**Petunjuk:**
Masukkan setiap baris dari semua catatan di bawah ke dalam daftar bernomor tanpa baris kosong. Jangan sertakan gambar dalam jawaban.

**Catatan Masukan:**
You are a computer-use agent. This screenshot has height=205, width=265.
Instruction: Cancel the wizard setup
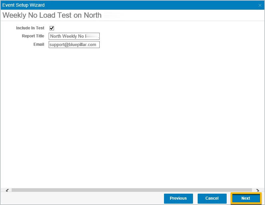pyautogui.click(x=212, y=198)
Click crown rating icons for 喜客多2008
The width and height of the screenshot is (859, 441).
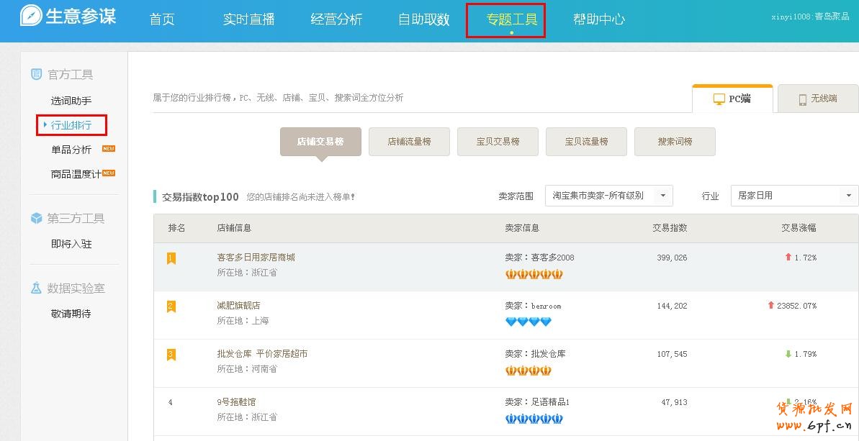click(534, 274)
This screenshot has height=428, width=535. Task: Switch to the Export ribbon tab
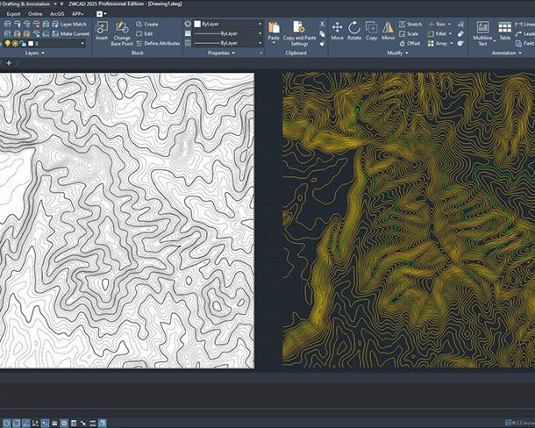click(14, 14)
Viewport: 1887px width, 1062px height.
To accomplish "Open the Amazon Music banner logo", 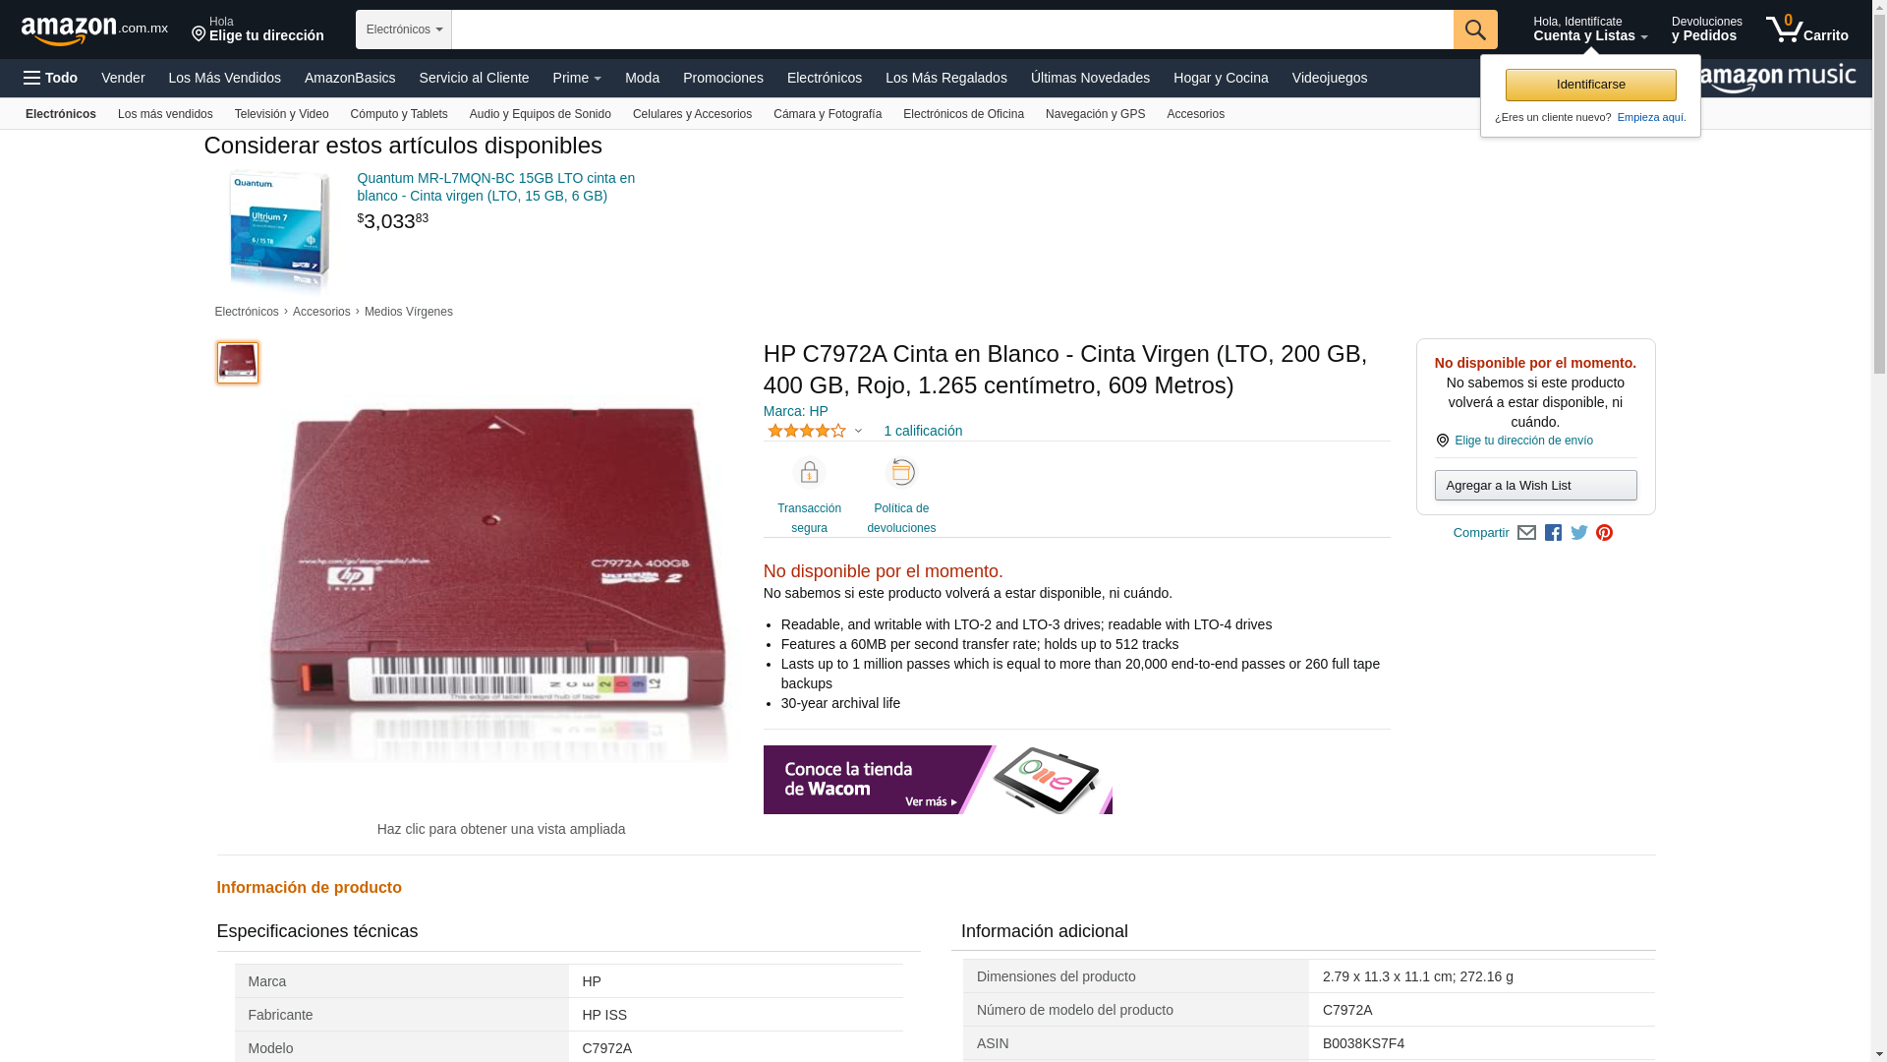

**Keluaran Lengkap:**
1. You are a computer-use agent. This screenshot has height=205, width=265.
2. Instruction: Cancel the wizard setup
3. pyautogui.click(x=212, y=198)
4. Click crown rating icons for 喜客多2008
5. The width and height of the screenshot is (859, 441).
6. click(534, 274)
7. This screenshot has height=428, width=535. Task: Switch to the Export ribbon tab
8. click(14, 14)
9. Viewport: 1887px width, 1062px height.
10. To accomplish "Open the Amazon Music banner logo", 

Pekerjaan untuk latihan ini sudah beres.